[Start of Attachment]

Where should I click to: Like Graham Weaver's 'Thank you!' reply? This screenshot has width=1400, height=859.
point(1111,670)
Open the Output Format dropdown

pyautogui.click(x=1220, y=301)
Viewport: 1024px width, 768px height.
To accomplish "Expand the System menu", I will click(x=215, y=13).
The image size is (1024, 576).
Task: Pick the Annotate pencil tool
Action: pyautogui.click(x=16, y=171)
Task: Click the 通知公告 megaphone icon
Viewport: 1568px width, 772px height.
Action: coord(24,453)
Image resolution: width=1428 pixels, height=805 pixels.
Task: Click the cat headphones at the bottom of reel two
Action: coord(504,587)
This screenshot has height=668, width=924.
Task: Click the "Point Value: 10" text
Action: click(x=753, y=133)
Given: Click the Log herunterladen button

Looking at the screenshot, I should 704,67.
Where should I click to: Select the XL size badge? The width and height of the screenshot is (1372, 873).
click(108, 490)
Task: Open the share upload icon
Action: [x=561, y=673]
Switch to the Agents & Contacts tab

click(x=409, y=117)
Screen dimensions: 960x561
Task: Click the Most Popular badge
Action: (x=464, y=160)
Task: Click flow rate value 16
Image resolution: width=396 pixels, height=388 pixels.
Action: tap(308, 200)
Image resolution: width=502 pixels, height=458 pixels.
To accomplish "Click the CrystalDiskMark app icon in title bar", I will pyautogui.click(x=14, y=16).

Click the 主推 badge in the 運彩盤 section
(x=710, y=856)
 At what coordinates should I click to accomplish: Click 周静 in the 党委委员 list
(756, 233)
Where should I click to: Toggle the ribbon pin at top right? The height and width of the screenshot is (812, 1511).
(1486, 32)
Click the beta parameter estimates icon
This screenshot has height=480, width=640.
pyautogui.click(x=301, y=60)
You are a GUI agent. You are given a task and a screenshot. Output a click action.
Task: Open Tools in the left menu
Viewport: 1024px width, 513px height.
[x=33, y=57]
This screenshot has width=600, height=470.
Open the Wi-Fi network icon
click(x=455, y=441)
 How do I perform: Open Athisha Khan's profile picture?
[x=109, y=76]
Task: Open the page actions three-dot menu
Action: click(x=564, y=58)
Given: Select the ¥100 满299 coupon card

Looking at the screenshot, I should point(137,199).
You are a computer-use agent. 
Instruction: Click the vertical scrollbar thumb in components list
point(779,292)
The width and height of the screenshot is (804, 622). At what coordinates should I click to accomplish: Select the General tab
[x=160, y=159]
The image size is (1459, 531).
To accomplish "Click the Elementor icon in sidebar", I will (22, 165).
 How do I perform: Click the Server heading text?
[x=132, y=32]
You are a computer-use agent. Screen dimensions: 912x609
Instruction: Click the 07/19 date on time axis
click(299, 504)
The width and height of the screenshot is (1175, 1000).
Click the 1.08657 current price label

[End of Attachment]

#### [What the task requires]
Please write out all of the records above, character for character.

#### [Answer space]
Where should I click to: Like Graham Weaver's 'Thank you!' reply? This screenshot has width=1400, height=859.
point(1111,670)
Open the Output Format dropdown

pyautogui.click(x=1220, y=301)
Viewport: 1024px width, 768px height.
To accomplish "Expand the System menu", I will click(x=215, y=13).
The image size is (1024, 576).
Task: Pick the Annotate pencil tool
Action: pyautogui.click(x=16, y=171)
Task: Click the 通知公告 megaphone icon
Viewport: 1568px width, 772px height.
Action: coord(24,453)
Image resolution: width=1428 pixels, height=805 pixels.
Task: Click the cat headphones at the bottom of reel two
Action: coord(504,587)
This screenshot has height=668, width=924.
Task: Click the "Point Value: 10" text
Action: click(x=753, y=133)
Given: Click the Log herunterladen button

Looking at the screenshot, I should 704,67.
Where should I click to: Select the XL size badge? The width and height of the screenshot is (1372, 873).
click(108, 490)
Task: Open the share upload icon
Action: [x=561, y=673]
Switch to the Agents & Contacts tab

click(x=409, y=117)
Screen dimensions: 960x561
Task: Click the Most Popular badge
Action: (x=464, y=160)
Task: Click flow rate value 16
Image resolution: width=396 pixels, height=388 pixels.
Action: tap(308, 200)
Image resolution: width=502 pixels, height=458 pixels.
To accomplish "Click the CrystalDiskMark app icon in title bar", I will pyautogui.click(x=14, y=16).

Click the 主推 badge in the 運彩盤 section
(x=710, y=856)
 At what coordinates should I click to accomplish: Click 周静 in the 党委委员 list
(756, 233)
Where should I click to: Toggle the ribbon pin at top right? The height and width of the screenshot is (812, 1511).
(1486, 32)
Click the beta parameter estimates icon
This screenshot has height=480, width=640.
pyautogui.click(x=301, y=60)
You are a GUI agent. You are given a task and a screenshot. Output a click action.
Task: Open Tools in the left menu
Viewport: 1024px width, 513px height.
[x=33, y=57]
This screenshot has width=600, height=470.
Open the Wi-Fi network icon
click(x=455, y=441)
 How do I perform: Open Athisha Khan's profile picture?
[x=109, y=76]
Task: Open the page actions three-dot menu
Action: click(x=564, y=58)
Given: Select the ¥100 满299 coupon card

Looking at the screenshot, I should point(137,199).
You are a computer-use agent. 
Instruction: Click the vertical scrollbar thumb in components list
point(779,292)
The width and height of the screenshot is (804, 622). At what coordinates should I click to accomplish: Select the General tab
[x=160, y=159]
The image size is (1459, 531).
To accomplish "Click the Elementor icon in sidebar", I will (22, 165).
 How do I perform: Click the Server heading text?
[x=132, y=32]
You are a computer-use agent. Screen dimensions: 912x609
Instruction: Click the 07/19 date on time axis
click(299, 504)
The width and height of the screenshot is (1175, 1000).
Click the 1.08657 current price label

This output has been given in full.